CHALLENGE ▸
Gather every line of the entries below that contains the word "Task".

RECORD SET ▸

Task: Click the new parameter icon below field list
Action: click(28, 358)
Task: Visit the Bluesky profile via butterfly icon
...
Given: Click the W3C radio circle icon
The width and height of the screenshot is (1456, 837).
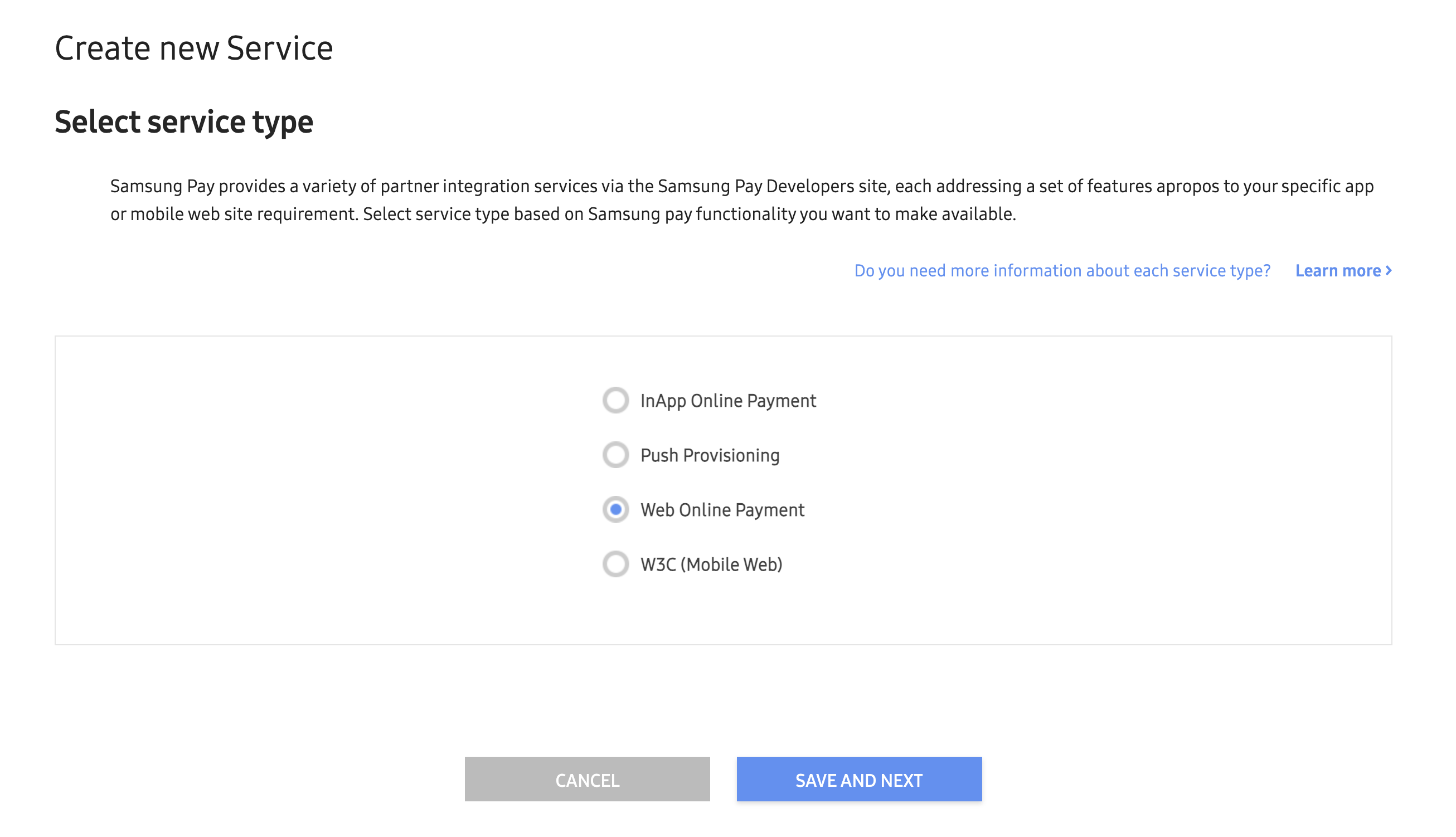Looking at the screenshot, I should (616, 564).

SOLUTION FOR THIS PROBLEM ▸
Task: Click the new parameter icon below field list
Task: Visit the Bluesky profile via butterfly icon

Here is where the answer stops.